The Department of Education’s Office of Special Education and Rehabilitative Services (OSERS) released its annual determination of how states have performed in implementing the Individuals with Disabilities Education Act (IDEA). States are required to submit data and measurable improvement goals to OSERS about graduation rates, meeting evaluation timelines, participation and performance on statewide assessments, and many other areas. States must report on their progress in meeting those goals. OSERS then evaluates the performance of each state and issues determination letters. States may receive one of four determinations: meets, needs assistance, needs intervention, or needs substantial intervention. IDEA requires OSERS to direct states to obtain technical assistance or develop corrective action plans. In worst cases, IDEA authorizes OSERS to withhold a state’s IDEA funding. To learn how your state fared, go to the Department of Education website.
The Department of Education made a technical change to the state maintenance of effort (MOE) rule under the Individuals with Disabilities Education Act (IDEA).

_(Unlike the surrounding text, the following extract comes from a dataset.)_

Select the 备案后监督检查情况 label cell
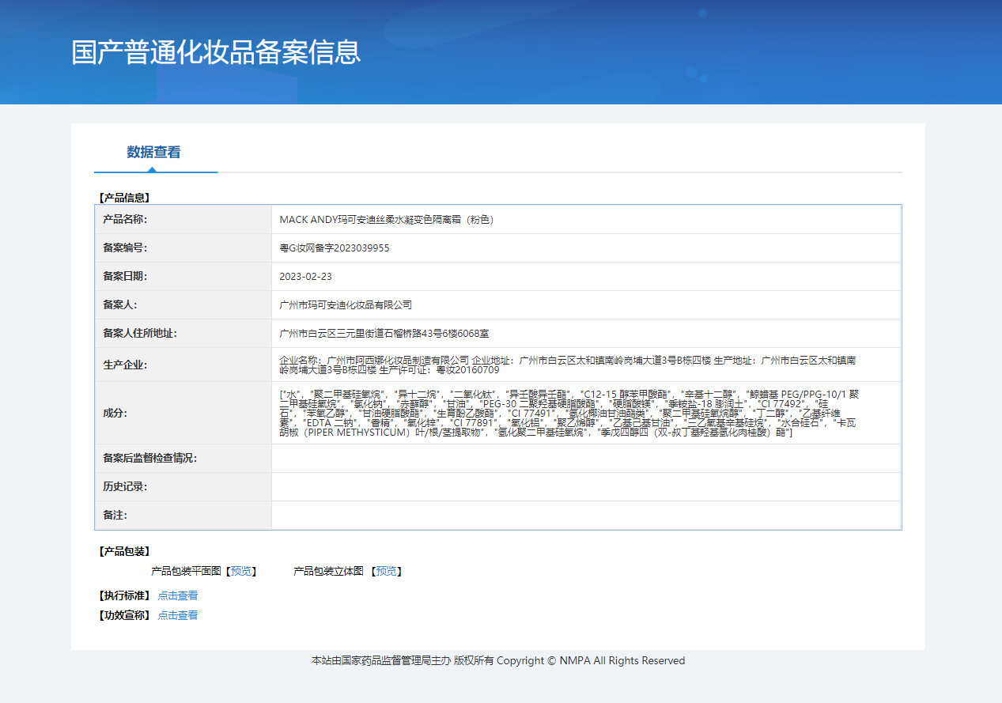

The change was included in the continuing resolution (CR), the spending bill for the rest of the 2013 fiscal year that Congress passed last month.
Under an MOE, states cannot cut their own education spending below whatever amount they spent the previous year and still receive their full allotment of federal dollars under IDEA, unless they get special permission from the Department. A provision in the recent spending legislation clarified that while states that are out of compliance with the law will have their IDEA funding reduced, the cut will not be permanent. Instead, the reduction would just be for the year (or years) that the state was out of compliance and did not obtain a waiver. Once the problem had been fixed, the state could go back to its regular spending levels. Any surplus funds resulting from reductions in funding due to MOE violations would be divided among states that follow the rule as a one-time bonus.